Por PACHO CENTENO
El nombramiento de Patricia Ariza como ministra de Cultura, más que merecido por su arduo trabajo en beneficio de la cultura colombiana, es un regreso a la esencia de lo cultural, minimizado por el gobierno de la “cultura naranja”, que pretendió patentar como propia la conferencia sobre industrias culturales de la Unesco, sin entenderla y sin mostrar resultados sobresalientes. La cultura vista como mera mercancía, antes que como espíritu de la infinita diversidad de la Nación.

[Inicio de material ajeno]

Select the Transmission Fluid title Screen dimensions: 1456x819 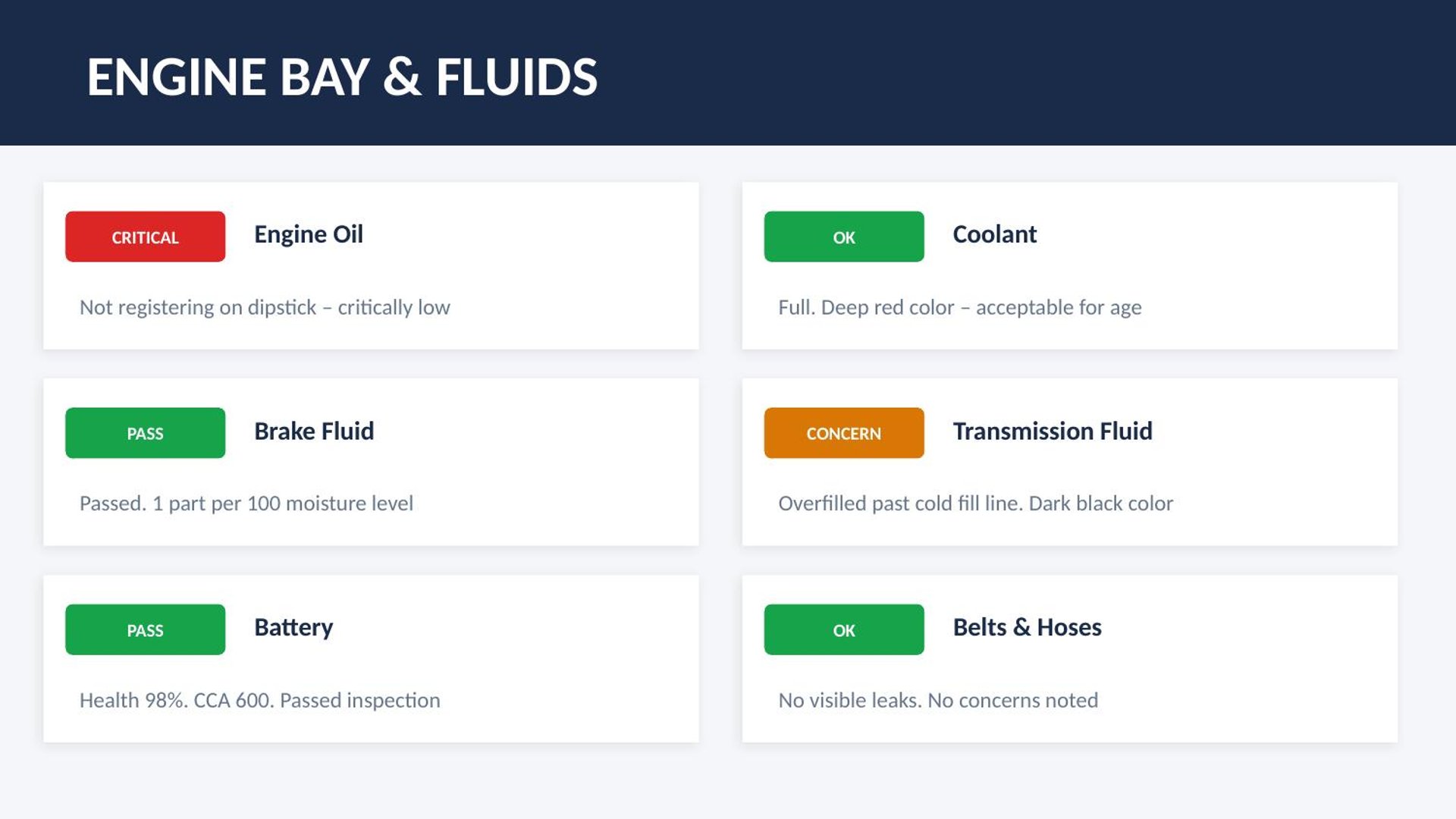click(x=1052, y=431)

Hay que pasar esa oprobiosa página que llevó a la precarización de la vida y los procesos de los artistas, los gestores y los animadores culturales del país; al cierre de procesos de vieja data, escuelas, teatros, agrupaciones, festivales, producciones y demás. Una política de hambre, desprecio y desatención de este gobierno en medio de la pandemia, que se ha prolongado con desdén después de ésta.
Cesa la horrible noche para la cultura colombiana y se abre una nueva posibilidad de la mano de una persona que le ha entregado su existencia al arte escénico y a la defensa de la vida y la diversidad humana, ampliamente reconocida por todos los que trasegamos los espacios culturales en todas sus vertientes.
El maestro Santiago García se debe estar revolcando en su tumba de orgullo y alegría al ver que la actriz principal de su icónico Teatro La Candelaria se convierte en ministra de Cultura.
Patricia ya no levantará la voz, como siempre, para reivindicar el trabajo de los artistas y los gestores culturales. Ahora abrirá sus oídos y dispondrá sus manos para hacer lo que nadie ha hecho por ellos en varios gobiernos, después de la brillante gestión de Ramiro Osorio, que le dio ley, razón y vida a ese Ministerio.
Es el momento de convocar a un nuevo Plan Nacional de Cultura a partir de diálogos regionales y presenciales, descartando de plano el proceso de trámite iniciado por Iván Duque, virtual, insustancial e inocuo desde todo punto de vista, porque la cultura exige la presencia y el diálogo de los seres humanos para que tenga sentido, más aún, en un país tan diverso y excluido como el nuestro.
Sí a la cultura y a las industrias culturales, pero no de esa manera caricaturesca que plagió Duque de unos documentos que le llegaron por casualidad a su escritorio, cuando fungía de funcionario menor en el Banco Interamericano de Desarrollo (BID). Su mismo libro es un chiste, un trabajo de escuela secundaria, de copy paste, completamente insustancial, carente de sentido y lleno de frases célebres, acomodadas para pretender lucir como “el intelectual” que no es, no ha sido ni será jamás.
Quienes hemos leído y estudiado los documentos de las conferencias de la Unesco sobre cultura y desarrollo, no pudimos evitar reírnos ante el evidente plagio, al ver su nombre en la portada de ese libro “naranja” que anda llevando bajo el brazo y regalando en su interminable gira de despedida. Si Duque no fue capaz de entender las necesidades básicas de los pueblos marginados de Colombia, menos iba a entender sus expresiones culturales, porque en esa marginalidad pervive y sobrevive la vasta multiculturalidad de nuestro país: el hambre es la misma en cada rincón del territorio, pero la música es distinta y distinta es la métrica de su poesía, y también los colores que pintan los paisajes y las máscaras, y la cadencia de los cuerpos al bailar. No le habría bastado dos periodos presidenciales para entenderlo, nosotros tampoco lo habríamos soportado, ni siquiera en cuerpo ajeno.